*** Opening of MATERIAL PROVIDED ***

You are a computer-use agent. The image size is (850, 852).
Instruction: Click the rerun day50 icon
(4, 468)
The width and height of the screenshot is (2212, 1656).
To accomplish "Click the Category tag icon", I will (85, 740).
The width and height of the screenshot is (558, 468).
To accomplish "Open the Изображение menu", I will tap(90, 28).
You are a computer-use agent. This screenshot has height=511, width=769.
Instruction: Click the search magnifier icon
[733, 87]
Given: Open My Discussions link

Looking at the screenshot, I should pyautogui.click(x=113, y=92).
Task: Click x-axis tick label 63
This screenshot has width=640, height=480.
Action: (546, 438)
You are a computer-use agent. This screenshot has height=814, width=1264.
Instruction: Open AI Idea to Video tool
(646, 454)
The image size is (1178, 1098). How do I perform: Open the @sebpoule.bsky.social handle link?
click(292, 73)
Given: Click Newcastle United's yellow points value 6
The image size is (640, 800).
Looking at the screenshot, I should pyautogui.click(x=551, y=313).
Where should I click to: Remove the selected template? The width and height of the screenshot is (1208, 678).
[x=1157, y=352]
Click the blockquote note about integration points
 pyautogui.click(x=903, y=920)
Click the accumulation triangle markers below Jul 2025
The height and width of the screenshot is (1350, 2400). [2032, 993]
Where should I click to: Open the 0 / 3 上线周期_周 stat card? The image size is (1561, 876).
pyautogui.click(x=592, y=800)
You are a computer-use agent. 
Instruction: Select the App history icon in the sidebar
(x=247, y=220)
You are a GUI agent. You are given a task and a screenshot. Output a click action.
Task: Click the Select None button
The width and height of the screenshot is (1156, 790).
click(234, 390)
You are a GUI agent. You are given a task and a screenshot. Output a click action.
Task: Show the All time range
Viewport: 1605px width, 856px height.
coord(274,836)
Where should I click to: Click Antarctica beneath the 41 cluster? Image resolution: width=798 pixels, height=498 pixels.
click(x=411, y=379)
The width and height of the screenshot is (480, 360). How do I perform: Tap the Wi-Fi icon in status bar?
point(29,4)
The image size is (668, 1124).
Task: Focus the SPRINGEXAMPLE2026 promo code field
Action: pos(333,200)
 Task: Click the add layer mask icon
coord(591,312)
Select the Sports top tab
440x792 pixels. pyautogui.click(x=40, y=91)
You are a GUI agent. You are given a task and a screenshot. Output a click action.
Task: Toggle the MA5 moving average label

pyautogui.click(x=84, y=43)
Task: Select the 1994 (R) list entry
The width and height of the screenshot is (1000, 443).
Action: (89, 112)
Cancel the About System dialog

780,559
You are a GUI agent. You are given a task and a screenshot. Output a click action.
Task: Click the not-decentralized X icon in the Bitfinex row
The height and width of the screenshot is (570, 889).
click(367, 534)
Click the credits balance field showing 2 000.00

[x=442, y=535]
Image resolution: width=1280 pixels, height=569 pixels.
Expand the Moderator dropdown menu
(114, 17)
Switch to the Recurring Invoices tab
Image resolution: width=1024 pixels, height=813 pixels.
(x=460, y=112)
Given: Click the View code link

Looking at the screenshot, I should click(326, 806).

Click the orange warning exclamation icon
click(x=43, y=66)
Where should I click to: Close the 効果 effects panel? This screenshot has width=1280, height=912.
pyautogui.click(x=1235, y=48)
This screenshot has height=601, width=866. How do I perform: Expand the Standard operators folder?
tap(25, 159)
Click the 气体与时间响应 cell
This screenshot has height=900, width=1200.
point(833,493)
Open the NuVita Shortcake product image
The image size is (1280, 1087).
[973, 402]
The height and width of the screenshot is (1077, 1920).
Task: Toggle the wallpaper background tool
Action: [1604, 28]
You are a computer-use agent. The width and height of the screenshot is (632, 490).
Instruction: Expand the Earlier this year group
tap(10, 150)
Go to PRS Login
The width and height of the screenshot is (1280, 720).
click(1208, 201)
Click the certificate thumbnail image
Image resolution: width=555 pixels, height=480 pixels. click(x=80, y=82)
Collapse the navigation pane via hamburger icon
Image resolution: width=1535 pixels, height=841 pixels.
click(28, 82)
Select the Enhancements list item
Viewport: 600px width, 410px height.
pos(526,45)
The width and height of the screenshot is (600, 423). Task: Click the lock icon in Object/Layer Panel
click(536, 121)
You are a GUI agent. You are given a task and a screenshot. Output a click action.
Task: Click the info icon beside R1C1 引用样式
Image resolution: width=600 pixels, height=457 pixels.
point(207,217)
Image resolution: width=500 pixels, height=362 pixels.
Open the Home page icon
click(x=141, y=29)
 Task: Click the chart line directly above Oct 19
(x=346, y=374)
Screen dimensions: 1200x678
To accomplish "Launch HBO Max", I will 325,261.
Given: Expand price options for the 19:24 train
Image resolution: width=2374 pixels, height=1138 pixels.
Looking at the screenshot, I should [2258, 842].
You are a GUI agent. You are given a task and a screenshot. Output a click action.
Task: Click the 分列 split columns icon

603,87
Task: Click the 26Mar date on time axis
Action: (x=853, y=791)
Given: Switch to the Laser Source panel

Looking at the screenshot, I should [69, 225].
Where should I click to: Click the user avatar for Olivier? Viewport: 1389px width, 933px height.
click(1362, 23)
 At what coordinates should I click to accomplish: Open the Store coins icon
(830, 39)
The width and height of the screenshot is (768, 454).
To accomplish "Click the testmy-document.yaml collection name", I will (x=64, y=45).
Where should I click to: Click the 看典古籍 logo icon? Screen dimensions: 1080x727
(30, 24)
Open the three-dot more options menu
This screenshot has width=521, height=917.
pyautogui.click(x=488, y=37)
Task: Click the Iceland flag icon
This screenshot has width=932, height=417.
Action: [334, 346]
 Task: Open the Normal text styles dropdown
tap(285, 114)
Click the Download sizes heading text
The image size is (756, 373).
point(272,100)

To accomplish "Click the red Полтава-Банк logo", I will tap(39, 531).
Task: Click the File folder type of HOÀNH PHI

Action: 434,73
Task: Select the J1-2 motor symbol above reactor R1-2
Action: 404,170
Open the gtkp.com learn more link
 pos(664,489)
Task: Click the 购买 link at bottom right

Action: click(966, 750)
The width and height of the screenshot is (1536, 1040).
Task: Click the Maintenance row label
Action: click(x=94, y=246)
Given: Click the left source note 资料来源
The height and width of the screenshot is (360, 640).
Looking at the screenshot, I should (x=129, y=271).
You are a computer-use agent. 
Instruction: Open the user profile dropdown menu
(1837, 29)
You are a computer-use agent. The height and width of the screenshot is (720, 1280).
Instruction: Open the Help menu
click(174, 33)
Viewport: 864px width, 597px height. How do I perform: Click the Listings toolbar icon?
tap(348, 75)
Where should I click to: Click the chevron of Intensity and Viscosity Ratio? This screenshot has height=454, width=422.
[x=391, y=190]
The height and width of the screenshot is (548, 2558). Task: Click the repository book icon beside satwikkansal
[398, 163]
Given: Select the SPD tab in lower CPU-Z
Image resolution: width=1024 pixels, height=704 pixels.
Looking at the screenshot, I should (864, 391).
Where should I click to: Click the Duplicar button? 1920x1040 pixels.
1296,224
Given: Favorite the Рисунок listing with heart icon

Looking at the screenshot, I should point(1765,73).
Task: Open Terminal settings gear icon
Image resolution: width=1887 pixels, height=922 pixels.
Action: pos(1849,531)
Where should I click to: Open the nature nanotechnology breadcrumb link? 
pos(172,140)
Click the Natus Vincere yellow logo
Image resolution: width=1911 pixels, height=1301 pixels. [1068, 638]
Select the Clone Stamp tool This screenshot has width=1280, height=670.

*** Close of MATERIAL PROVIDED ***

PROBLEM REQUIREMENTS:
Tally the lines above that contain the string "will". Respond with the total alone.

RESPONSE FOR THIS EXERCISE:
5